One thing I think is really important is to keep checking with other Christian leaders as I study. Earlier this week I emailed the pastor of the Roseville church we've been attending to ask him what he would "recommend that I study in regard to the atonement?" I told him that "I've been reading some things that are quite critical of the 'penal substitution theory' and I'd like to check out what you might recommend on the subject."

Pastor Jason replied quickly and I've done a little exploring already, looking mostly for a name that he mentioned: "D. A. Carson." As I did, I found that "D. A. Carson" has almost 400 teaching pieces (articles, audio recordings, videos etc.) on the monergism.com website, a site sponsored by the "Christian Publication Resource Foundation," an organization dedicated to supporting "the historic, Reformed Christian faith, combat doctrinal error, and stir the flame of devotion which a right knowledge of the Savior must produce."

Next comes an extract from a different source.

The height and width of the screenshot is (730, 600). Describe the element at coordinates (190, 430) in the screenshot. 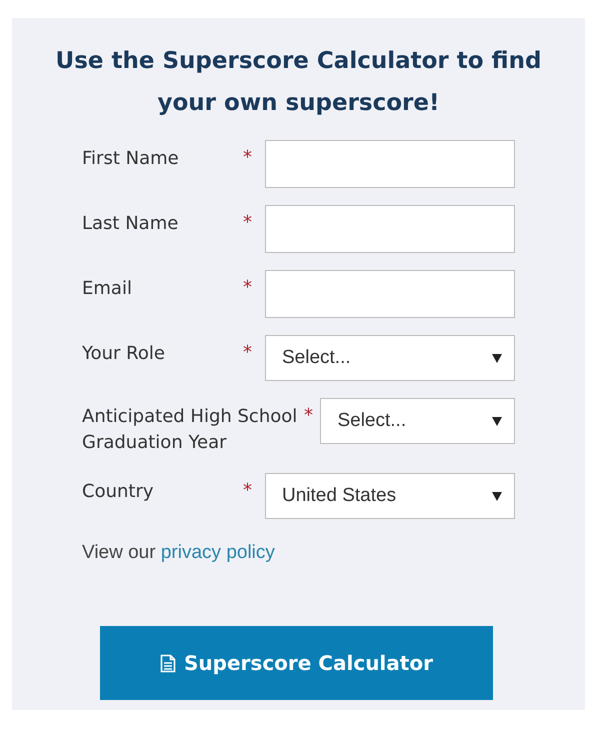

I see `field-label: Anticipated High School Graduation Year` at that location.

With that strong statement about "right knowledge" and "error" I thought perhaps I'd find some reference there to the perspective on the atonement that Trinitarian Theology espouses, but so far I haven't found anything on that, though I can tell that that "Monergism" website is fully dedicated to the "penal substitution theory." It could be that Trinitarian Theology isn't a subject of conversation in the world of "Reformed" theology," but perhaps I just don't know the right key words to search.

In January I referred to what I'm learning as a "Careful Turn" in my theological understanding, using a bus driving analogy. One could also consider this a "renovation," checking which pieces of Christian teaching need reinforcement and, and which may need to be replaced. The thing is that we can't just move into another spiritual house during the work. So it's a very slow process.

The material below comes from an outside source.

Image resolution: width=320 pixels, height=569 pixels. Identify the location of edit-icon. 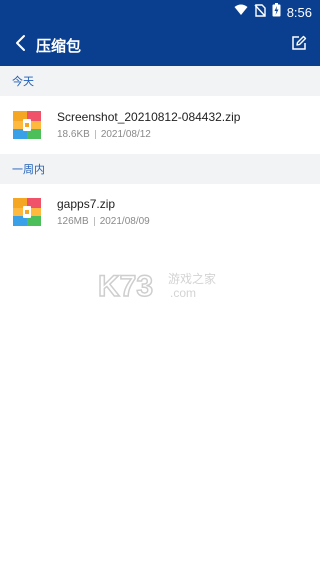
(299, 45).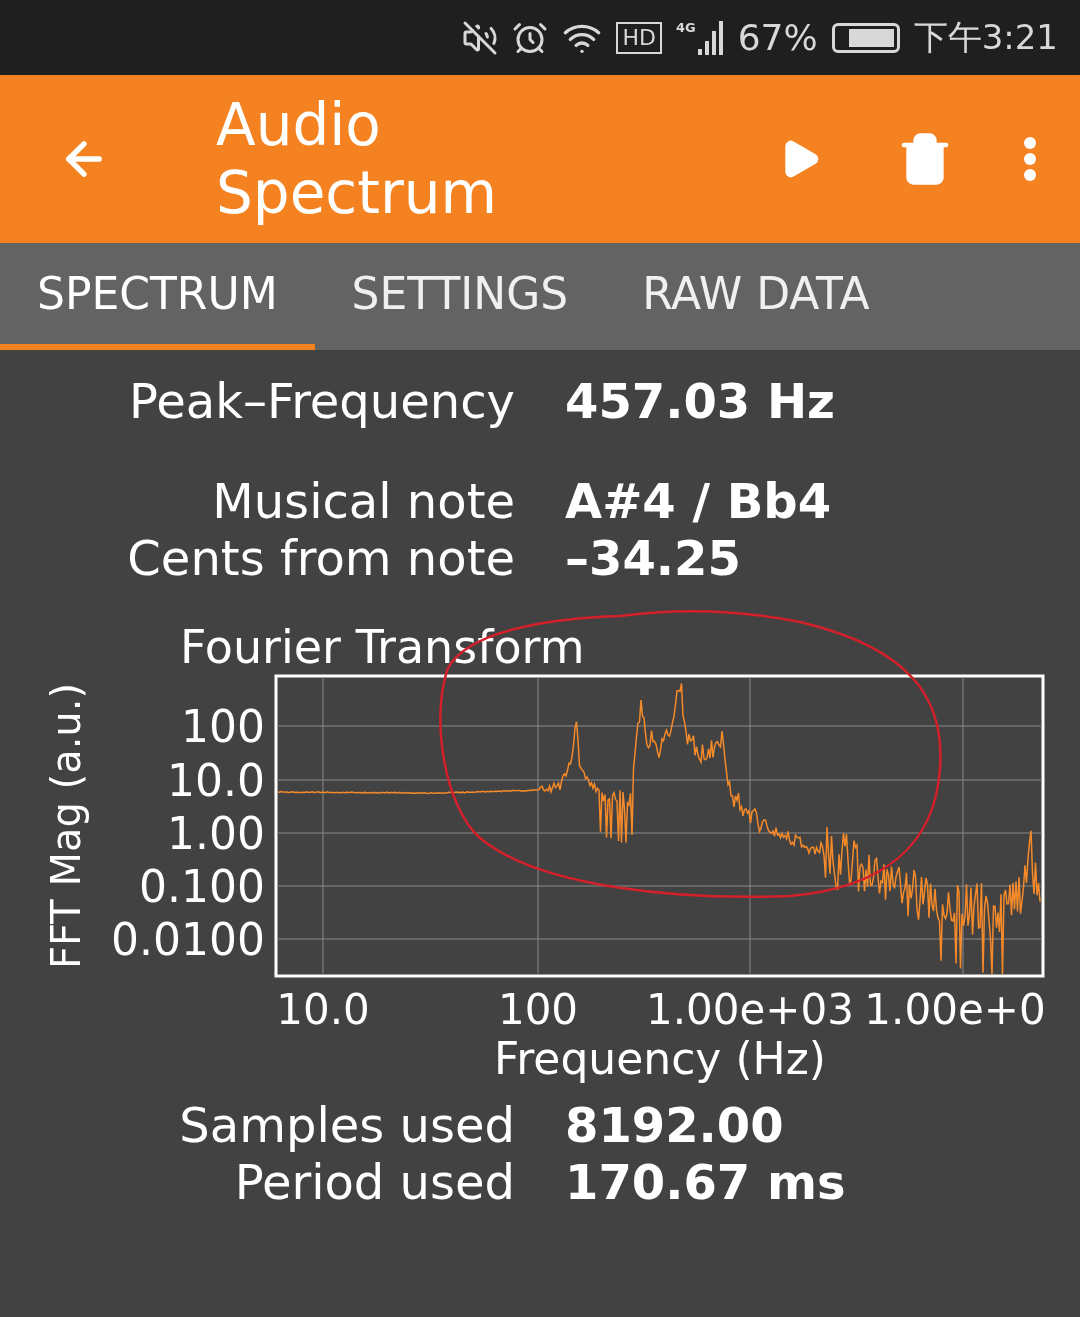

Another reason it's so slow is that I recognize that many of my more conservative Lutheran friends will be concerned about what I'm studying. Frankly the Trinitarian Theological teaching on the atonement might seem to be ELCA friendly. We'll see. And I will continue to study and compare what I'm learning to Biblical truth.

Doug Johannsen, the local Grace Communion International (GCI) pastor I've been talking with says I'll get to meet the regional GCI pastor tomorrow. Doug says that he (Rick Shallenberger) "has written a lot of articles for our (GCI) publications over the years (he’s about your age) and may just have the answer for you" in regard to how to find critiques of GCI's position.

It's time for me to head out, Mom and Dad did come back to their apartment and we visited a bit. It'll take more than an hour to get home, even if I take the bus.